DEUXIÈME CHAMBRE CIVILE
ARRÊT DU 12 MARS 2025
Numéro d'inscription au répertoire général : 2 A N° RG 22/02754 -
N° Portalis DBVW-V-B7G-H4HA
Décision déférée à la cour : 23 Juin 2022 par le tribunal judiciaire de Strasbourg
APPELANT et INTIMÉ SUR APPEL INCIDENT :
Monsieur [U] [X]
demeurant [Adresse 2] à [Localité 6]
représenté par Me Christine BOUDET, avocat à la cour
INTIMÉE et APPELANTE SUR APPEL INCIDENT :
La S.A.R.L. J-B TRANSACTIONS prise en la personne de son représentant légal
ayant siège [Adresse 5] à [Localité 4]
représenté par Me Joëlle LITOU-WOLFF, avocat à la cour
COMPOSITION DE LA COUR :
En application des dispositions des articles 805 et 907 du Code de procédure civile, l'affaire a été débattue le 25 Septembre 2024, en audience publique, les parties ne s'y étant pas opposées, devant Madame Nathalie HERY, conseillère, chargée du rapport.
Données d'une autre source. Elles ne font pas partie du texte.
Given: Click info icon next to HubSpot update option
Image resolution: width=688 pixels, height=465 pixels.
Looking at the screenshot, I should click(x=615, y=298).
Ce magistrat a rendu compte des plaidoiries dans le délibéré de la Cour, composée de :
Madame Isabelle DIEPENBROEK, présidente de chambre
Madame Murielle ROBERT-NICOUD, conseillère
Madame Nathalie HERY, conseillère
qui en ont délibéré.
Greffière lors des débats : Madame Corinne ARMSPACH-SENGLE
ARRÊT contradictoire
- prononcé publiquement, après prorogation le 29 janvier 2025, par mise à disposition de l'arrêt au greffe de la cour, les parties en ayant été préalablement avisées dans les conditions prévues au deuxième alinéa de l'article 450 du Code de procédure civile.
- signé par Madame Isabelle DIEPENBROEK, présidente, et Madame Corinne ARMSPACH-SENGLE, greffière, à laquelle la minute de la décision a été remise par le magistrat signataire.
FAITS ET PROCÉDURE
Par acte authentique dressé le 30 septembre 2016 par la SCP Rustenholtz et Trens, la SARL J-B Transactions a cédé, pour la somme de 51 000 euros, les lots 9,10, 11 et 12 de l'immeuble en copropriété situé au [Adresse 2] à [Localité 6] (67) à M. [U] [P] [X].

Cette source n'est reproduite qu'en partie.